Le proposte del CNF sono, in definitiva, dirette a riconoscere e rafforzare il ruolo pubblicistico svolto dell’avvocatura, nel rispetto, tuttavia, della “natura libera della professione forense”.
Per “natura libera della professione forense” deve ovviamente intendersi la libertà intellettuale dell’avvocato, diretta e funzionale ad assicurare, in posizione di indipendenza dai pubblici poteri, l’effettività del diritto di difesa della persona privata o pubblica e l’interesse alla corretta amministrazione della giustizia.
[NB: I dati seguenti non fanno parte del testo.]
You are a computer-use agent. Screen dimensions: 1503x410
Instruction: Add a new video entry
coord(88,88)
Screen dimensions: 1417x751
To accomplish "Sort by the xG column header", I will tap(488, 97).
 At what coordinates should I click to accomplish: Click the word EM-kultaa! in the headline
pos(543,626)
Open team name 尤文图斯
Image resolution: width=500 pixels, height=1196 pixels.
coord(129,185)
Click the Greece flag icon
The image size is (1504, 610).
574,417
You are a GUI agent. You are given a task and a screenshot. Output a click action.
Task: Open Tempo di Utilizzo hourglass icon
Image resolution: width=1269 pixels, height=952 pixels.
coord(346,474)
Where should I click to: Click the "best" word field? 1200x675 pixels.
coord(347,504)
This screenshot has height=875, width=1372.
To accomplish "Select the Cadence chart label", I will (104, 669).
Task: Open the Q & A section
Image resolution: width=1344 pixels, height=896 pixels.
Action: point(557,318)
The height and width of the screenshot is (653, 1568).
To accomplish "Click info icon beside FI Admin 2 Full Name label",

Questa della posizione di “indipendenza dai pubblici poteri” finalizzata a garantire l’effettività del diritto di difesa e il corretto andamento della giustizia, si connette strettamente all’autonomia, all’assenza di conflitti di interesse, al segreto professionale, tutti valori fondamentali nelle professioni legali che rappresentano posizioni di pubblico interesse, e come tali protetti e tutelati in ambito sovranazionale (art. 6 Convenzione EDU, Carta di Nizza, Corte di Giustizia UE, ecc.), prima ancora che dalla legge forense. Ma si collega altrettanto strettamente alla (già tutelata) terzietà del giudice, poiché tale valore è garantito solo se sussiste anche l’autonomia dell’avvocato, affinché la parità di tutte le parti nel processo sia attuata, mediante un esplicito riconoscimento costituzionale del ruolo dell’avvocatura, essendosi rivelati deboli i riferimenti impliciti di cui all’art. 24 e le previsioni di composizione degli organi costituzionali.
Su questo percorso consiglierei a Mario Draghi di essere coraggioso e di partire da questa tessera mancante del mosaico “giustizia”, se vuole riformare in senso reale ed utile un settore nevralgico e sofferente come questo, affinché l’“effettività della tutela dei diritti” e l’“inviolabilità del diritto di difesa”, procedano inscindibilmente accanto alla “posizione” di “libertà, autonomia e indipendenza” nella quale l’avvocato “esercita la propria attività professionale” e il giudice “amministra la giustizia”, in posizione di “parità tra le parti” nel processo.
Tutelare l’avvocato vuol dire tutelare l’interesse generale a che la giustizia funzioni: è un valore di civiltà giuridica. E’ un valore per l’intera collettività.